Pat Schroeder: Stellar Role Model

Editors note: Pat Schroeder died on March 11, 2023.

 

In 1973, I rode a Greyhound bus from the Texas Panhandle to Washington, D.C. to participate in a program called “Washington Semester.” I was 18, so naïve that I told people I was excited to be going North for the first time – until someone set me straight that D.C. was south of the Mason-Dixon Line.

 

How extraordinary that fall semester was: the Watergate hearings were underway; the “Saturday Night Massacre” rocked D.C., and we students had a front row seat as Congress managed a constitutional crisis. My internship was with Pat Schroeder, serving her first year in Congress – just 32 when she was elected in 1972 from Denver, defeating a GOP incumbent despite Nixon’s landslide victory. Her campaign was anti-war, pro-family and children, pro-choice, and pro-environment – and, she later learned, under FBI surveillance. No one expected her to win, much less to become, in time, the most senior woman in Congress.

 

In 1973, only 16 of the 435 Congressmembers were women. Pat arrived with two young children, one still in diapers – shocking! It was an eventful legislative year: the Case-Church Amendment ended direct U.S. military involvement in Vietnam; the Endangered Species Act was enacted. Pat fought to become the first woman on the House Armed Services Committee (HASC), to the dismay of its chairman, Edward Hébert (D-Louisiana). He was forced to seat her on “his” committee, but refused her an actual seat, requiring her to share a chair with Ron Dellums (D-Oakland). Throughout her tenure (or, as she joked, her “24 years in a federal institution”), she worked to control military spending, improve conditions for military families, champion women and gays in the military, and fund important medical research at military facilities to address the woeful under-inclusion of women in research trials.

Pat Schroeder and Betty Wheeler at a House Judiciary Committee hearing, c. Sept. 1996)
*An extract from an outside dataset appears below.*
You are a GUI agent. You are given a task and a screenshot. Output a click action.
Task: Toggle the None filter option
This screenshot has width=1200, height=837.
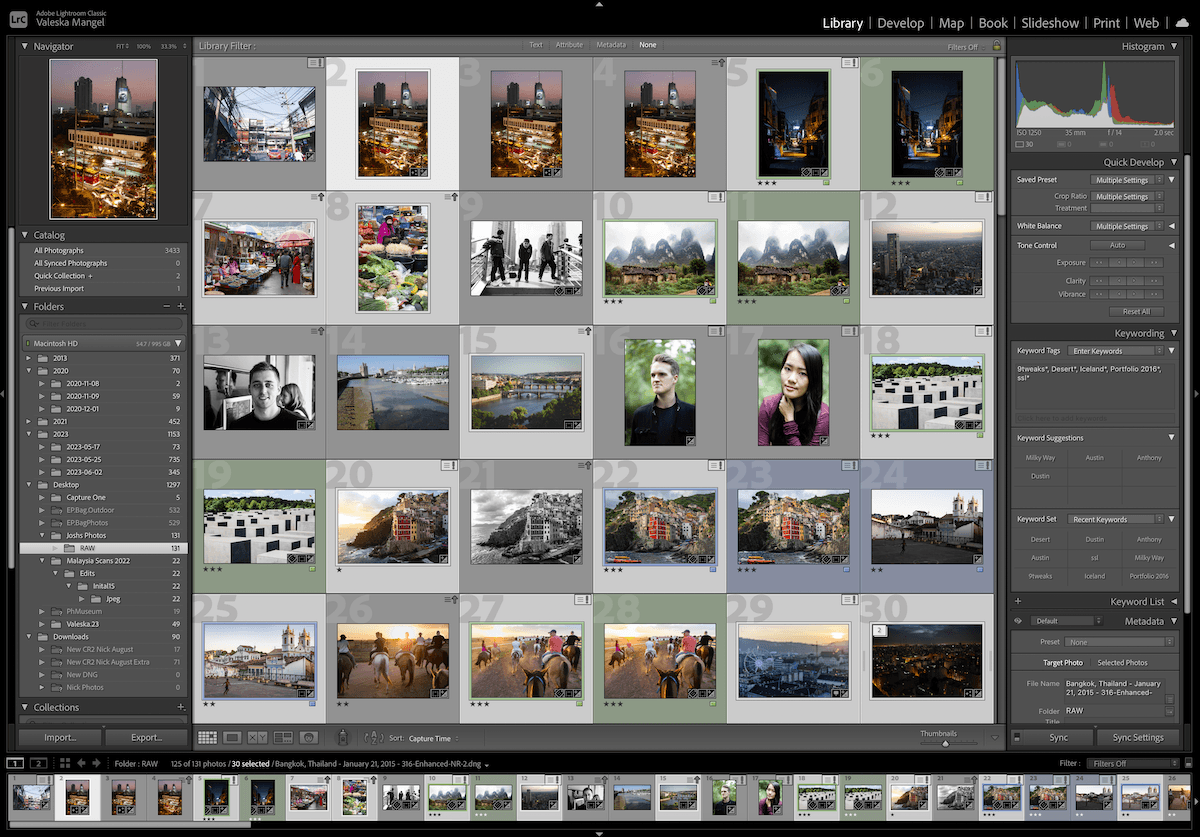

Pat was a stellar role model – creative and unorthodox (even Harvard Law couldn’t erase those traits!), energetic, brainy, generous with her time. She never forgot a birthday. And she gave me a priceless gift: a wonderful beginning and end to my own career. After that 1973 internship, I worked for her campaign in 1974, then, during law school at Georgetown, as her legislative aide. One highlight: representing her in the Coalition to End Discrimination Against Pregnant Women, which succeeded in legislatively overturning a Supreme Court decision ruling that pregnancy-based discrimination was not “sex discrimination.”

 

Some 15 years later, I got a call from D.C., asking if I would return to serve as her counsel. With lots of cross-country flights between my Del Mar home and D.C., I first worked for HASC’s Research & Technology Subcommittee, which Pat chaired; then, during the ”Gingrich revolution,” as her counsel on the Judiciary Committee, where a highlight was our work to protect creative works in the digital age, and “lowlights” included unsuccessfully opposing the anti-gay “Defense of Marriage Act,” and managing the opposition to the so-called “Partial Birth Abortion Ban” bill on the House floor.

 

Through it all, I had the privilege of watching Pat Schroeder in action – a sight to behold. She set the bar high, and the world is a better place because she was here.